Five reasons ''Jersey Girl'' is no ''Gigli''
Five reasons ''Jersey Girl'' is no ''Gigli'' -- Director Kevin Smith makes the case that his Bennifer movie doesn't stink
After the turkey that was last year’s ”Gigli,” how can we stomach the idea of seeing Ben Affleck and Jennifer Lopez together on the big screen again? But the romantically doomed duo (whose 18-month-long relationship ended in February) is back in theaters on March 26 with director Kevin Smith’s ”Jersey Girl.” Smith, 33, helpfully explained to EW.com what’s different about HIS movie starring Ben Affleck and Jennifer Lopez. ”It absolutely is a Ben Affleck and Jennifer Lopez movie,” he explains. ”But it’s the good one.” And that’s not all…
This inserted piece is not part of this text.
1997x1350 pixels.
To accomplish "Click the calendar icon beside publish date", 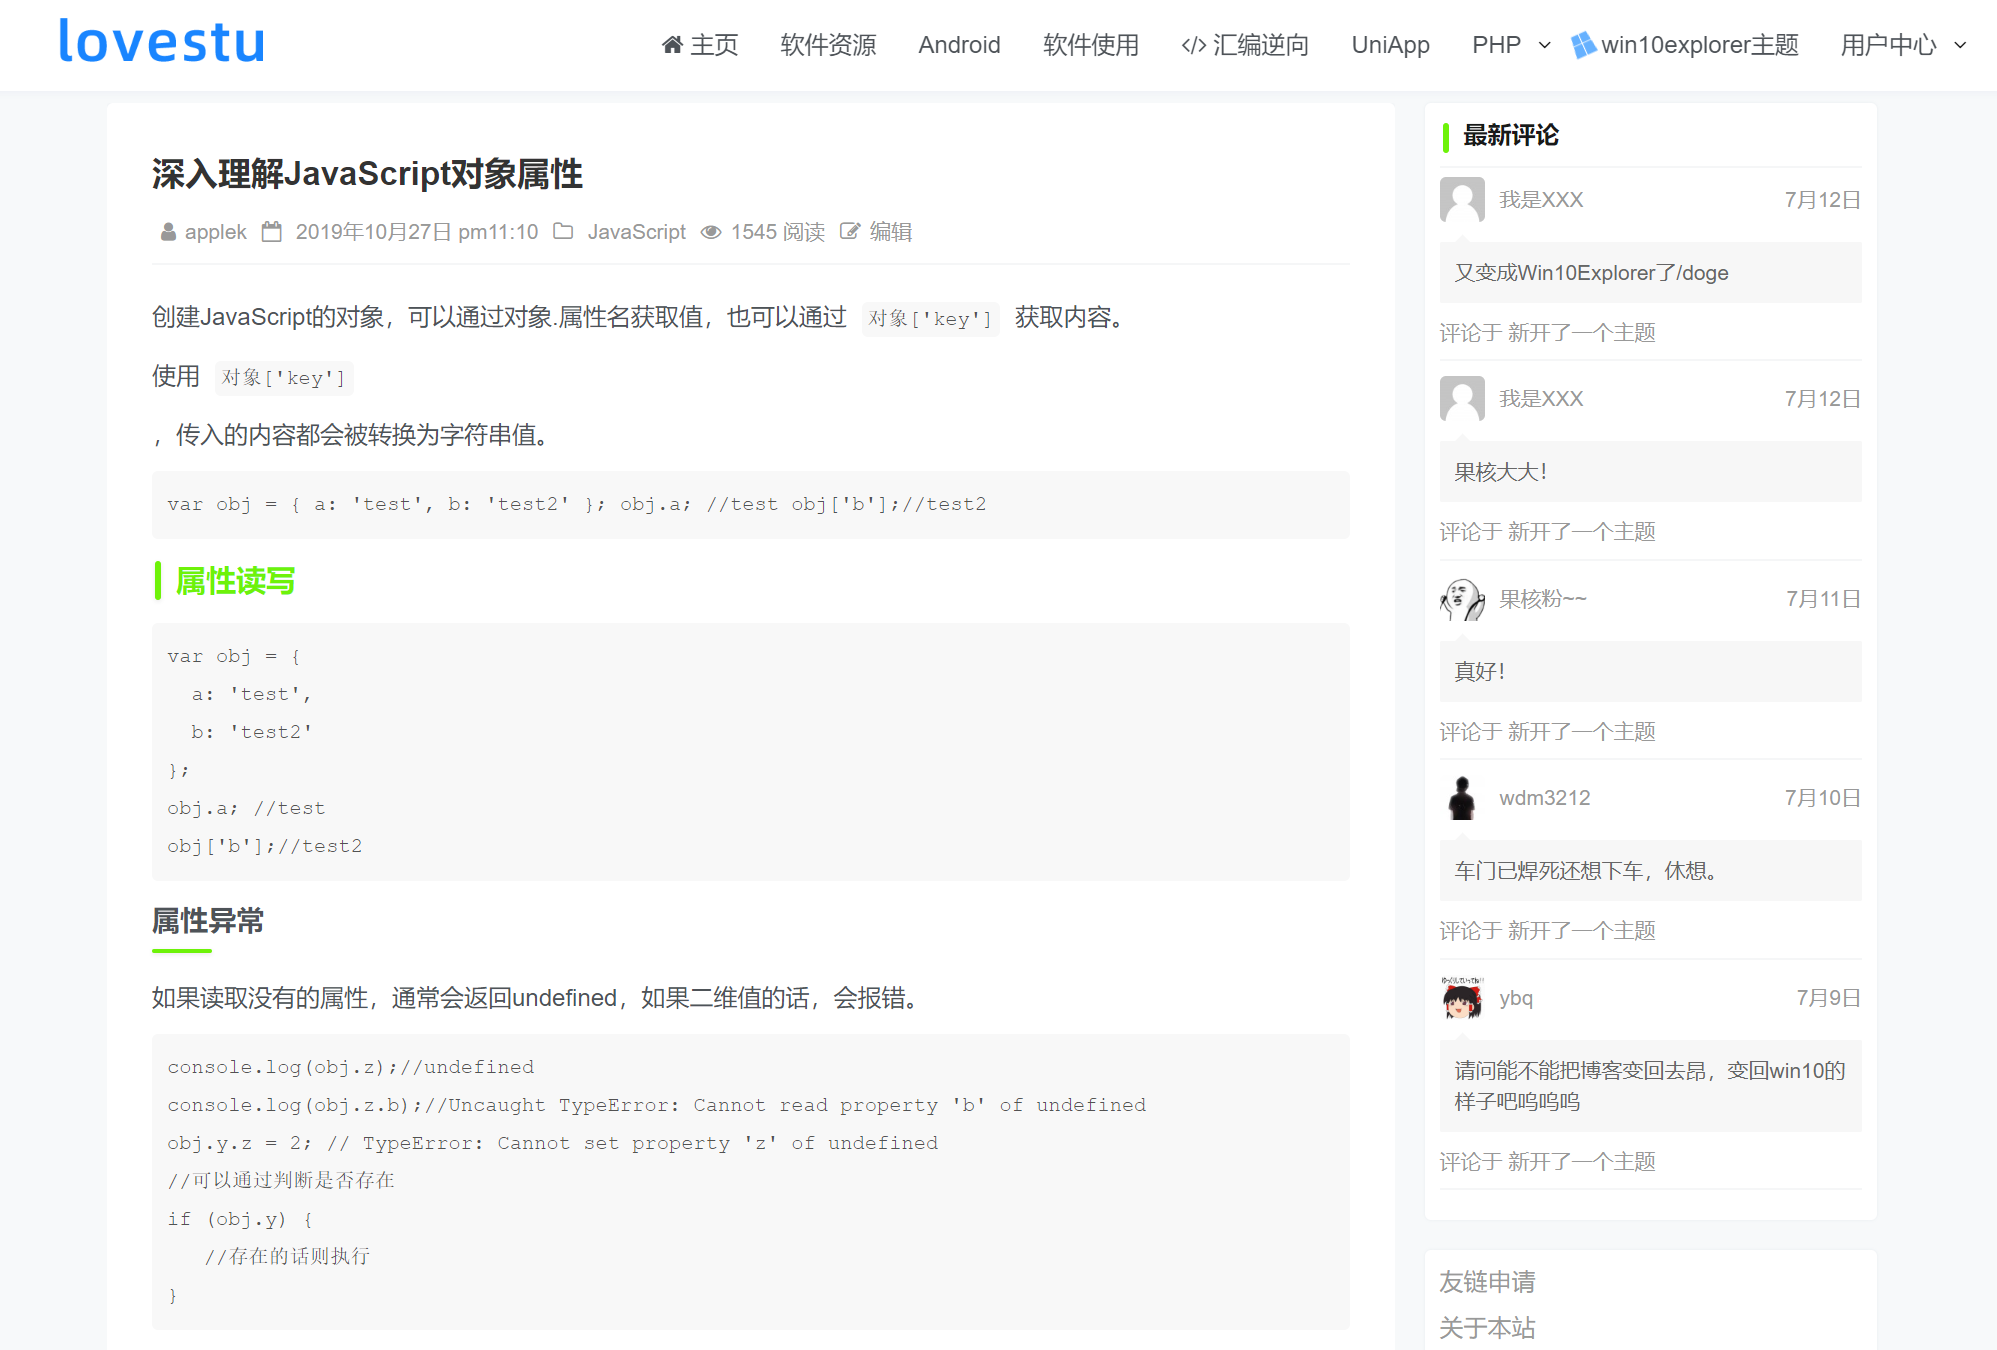I will pyautogui.click(x=271, y=231).
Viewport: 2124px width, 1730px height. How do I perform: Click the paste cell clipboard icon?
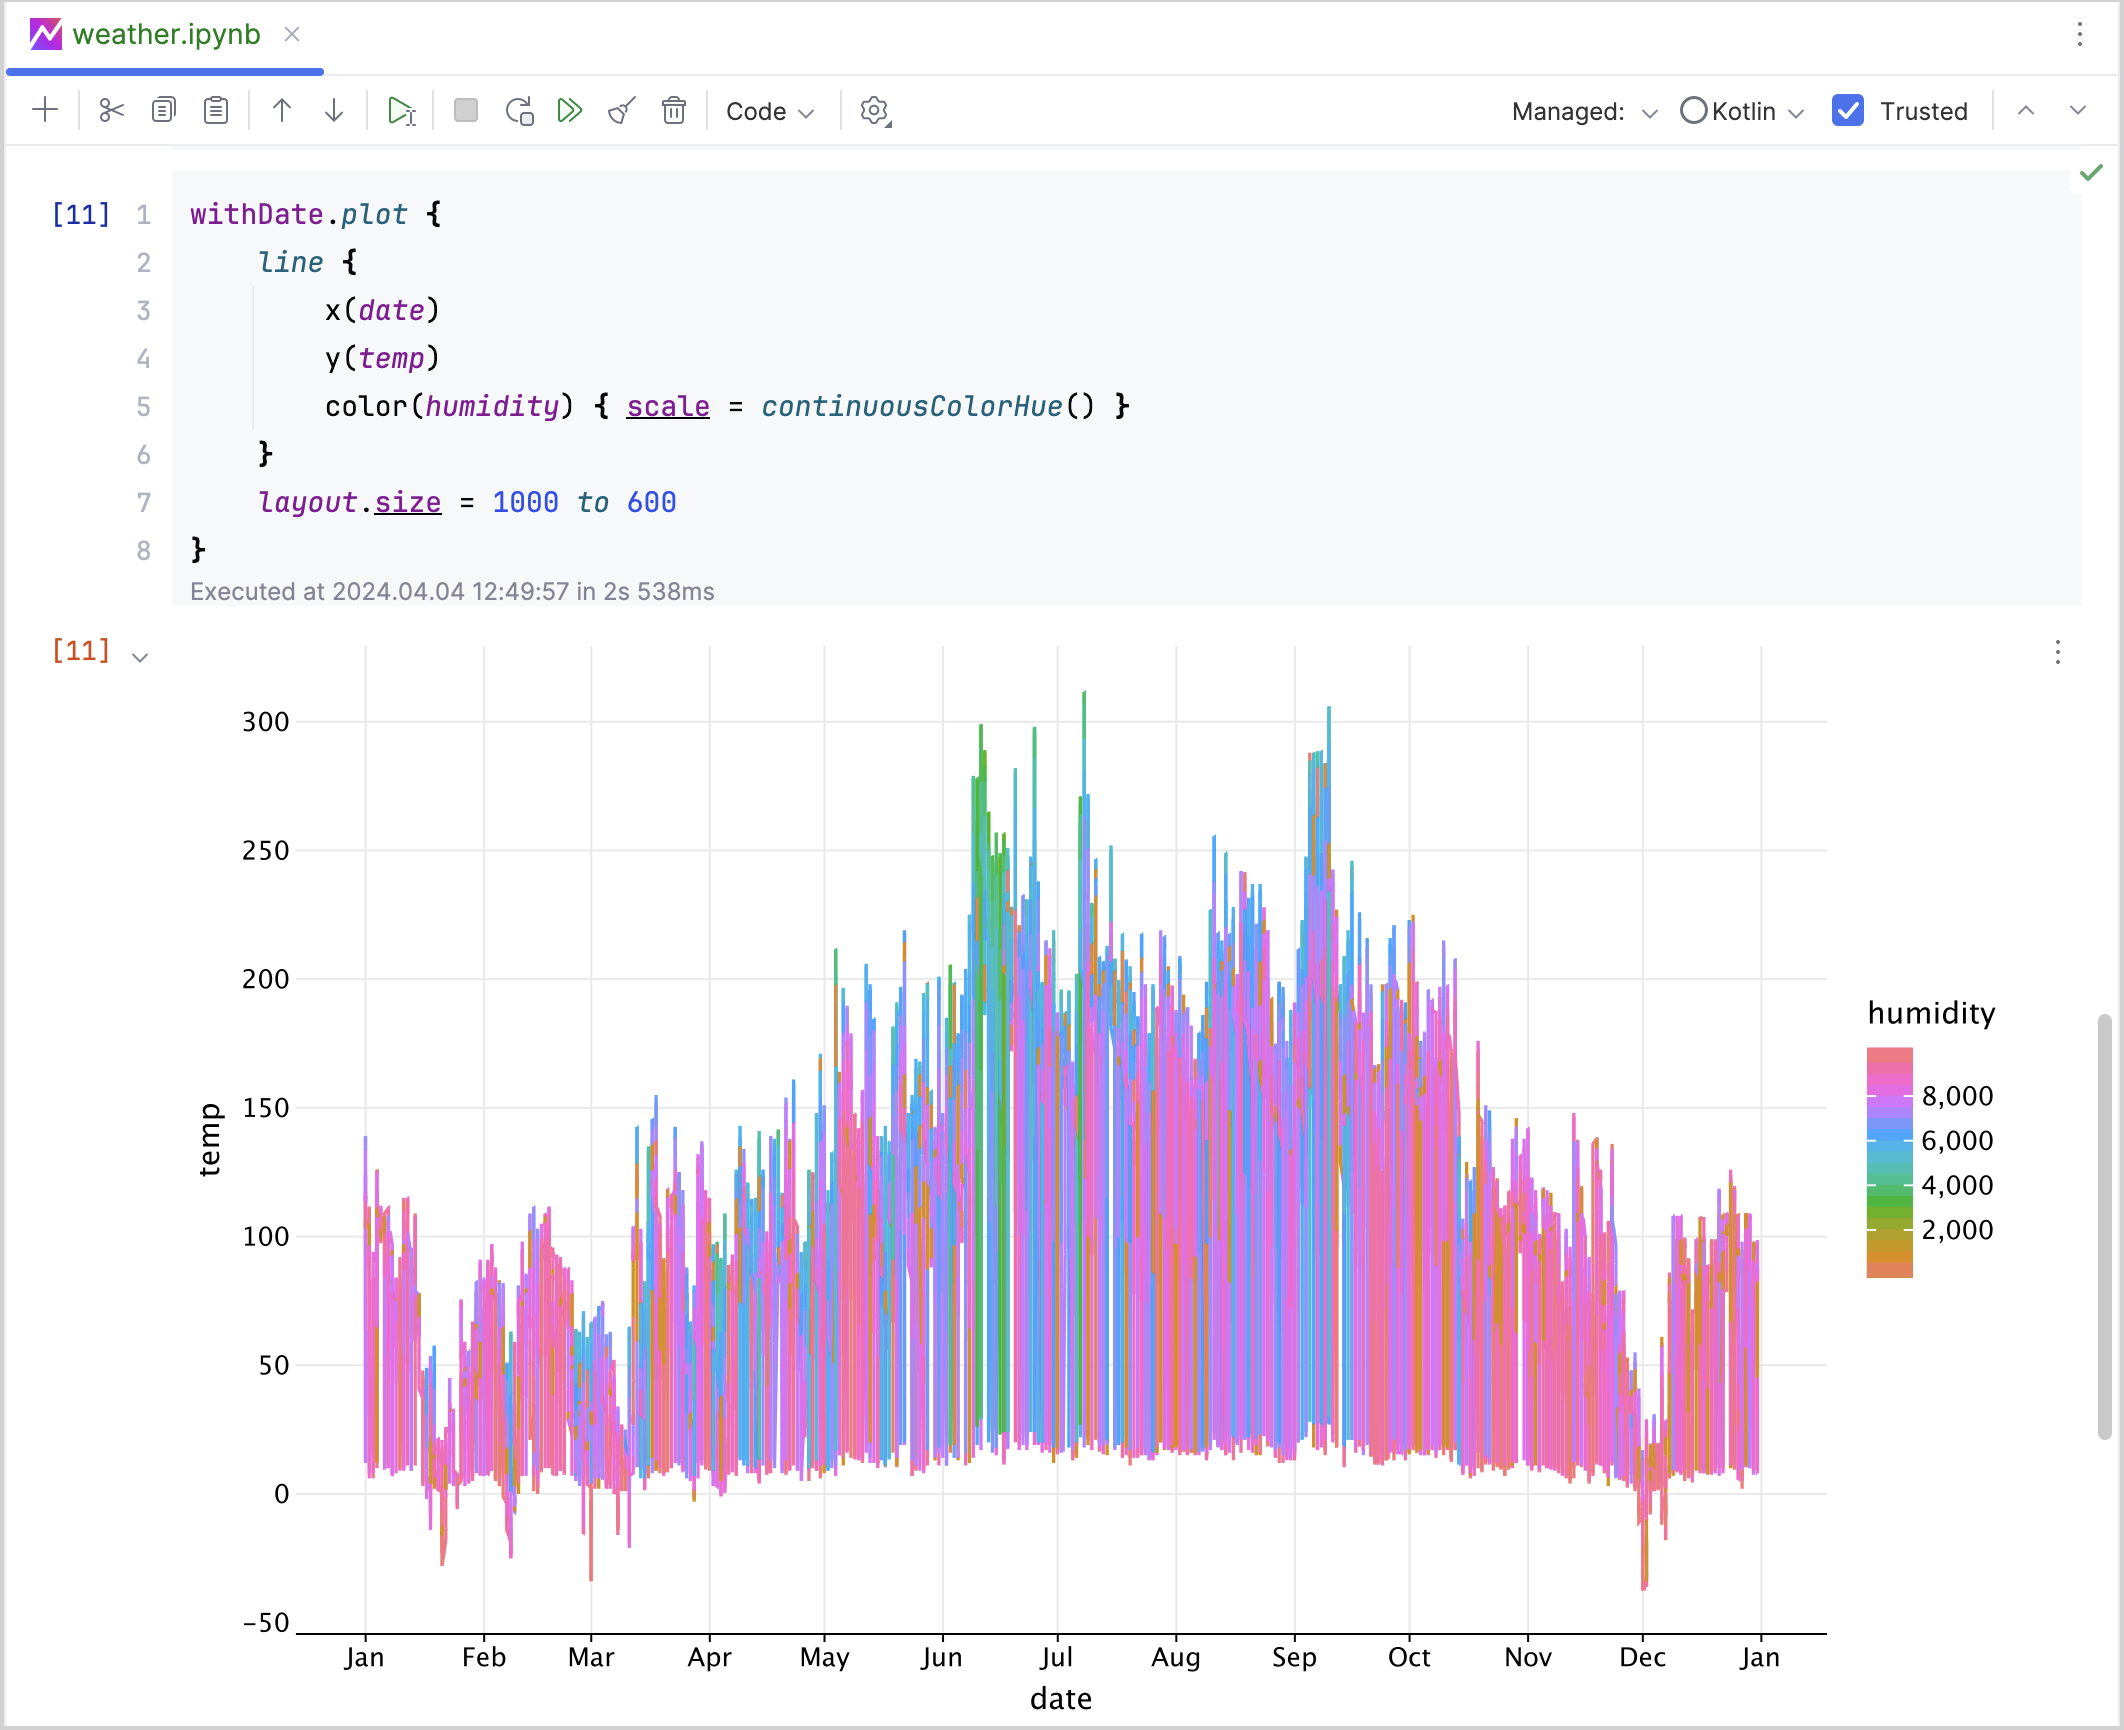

1. THERE’S A KID IN IT Unlike ”Gigli,” which featured a very grown-up female lead in the form of J. Lo, ”Jersey Girl”’s femme fatale is 7-year-old Raquel Castro. Not that this is a sugary kiddie flick, according to Smith. ”You watch a lot of these movies with kids in them, and you want to put the kid through a f—ing wall. Raquel has a real natural delivery.”
Does this mean that Smith is making a permanent move into family fare? ”I think I’ve said everything I have to say about being a father and having kids. But I can see myself in 10 years or so when my kid is doing tons of drugs and f—ing everything under the sun saying, ‘Well, it’s time to write about parenthood again.”’
2. IT’S CLASSIC KEVIN SMITH… SORT OF While ”Gigli” included many a crass conversation about sex, ”Jersey Girl” is squeaky clean in comparison — quite a feat for the guy who directed ”Clerks.” ”There’s a fairly noticeable lack of the profanity that has defined a lot of my movies. But if you take Jay and Silent Bob out of a movie, it becomes 80 percent sanitized without even trying.”
Still, Smith thinks fans of his edgier films won’t be disappointed. ”I’ve never made a movie about kids before, but to me this is not that different from [1997’s] ‘Chasing Amy.’ They’re both comedy-drama mixtures and kind of preoccupied with relationships. We just swapped out the lesbian for a 7-year-old girl.” Too bad ”Gigli” didn’t do the same.
3. BENNIFER’S RELATIONSHIP HAS A TRAGIC END As if it weren’t bad enough that the pair broke up in real life, Jen and Ben are torn apart a scant 20 minutes into ”Jersey Girl,” when J. Lo’s character dies in childbirth . In fact, ”Jersey Girl” audiences will see only a few scenes of happy coupledom before Lopez’s untimely exit.
Smith even decided to cut one of those after their well-publicized real-life breakup. ”When they didn’t get married, I thought, I can’t leave in a shot of these two getting married. I didn’t want to risk the chuckle factor. It would be a distraction so that when she dies 5, 10 minutes later, you’re not going to have the emotional impact. It was just a 12-second shot, not a massive scene.”
4. BEN SINGS! In ”Jersey Girl” Ben Affleck warbles for his daughter’s grammar-school Broadway-inspired production, but it’s not as cutesy-poo as you might think. While the rest of the kids choose songs from ”Cats,” little Gertie (Castro) chooses a track from the men-as-meat musical ”Sweeney Todd.” Smith admits, ”’Sweeney Todd’ was something I was really fascinated by when I was 9. It’s nice to give it a shout-out, because it’s a brilliant piece.”
5. BEN PLAYS A DADDY Instead of the dense Mafia goon he played in ”Gigli,” Affleck portrays a humbled publicist-turned-single dad in this feel-good film. Smith says being a proud pop wasn’t a stretch for Affleck, with whom he’s worked on five films. ”He’s a really good actor when you use him correctly. When I write a character that Ben plays, it’s Ben. He’s a very charming, erudite, funny, warm guy.”
Smith only hopes that audiences will be able to put Bennifer out of their minds while watching the movie. ”The scene where he breaks down after Jennifer dies was really emotionally powerful when we were shooting it. Then they broke up, and I wonder if this plays differently now, with people watching it and thinking, ‘Huh huh, I guess he’s glad she’s dead.”’ C’mon, there’s always room for J. Lo.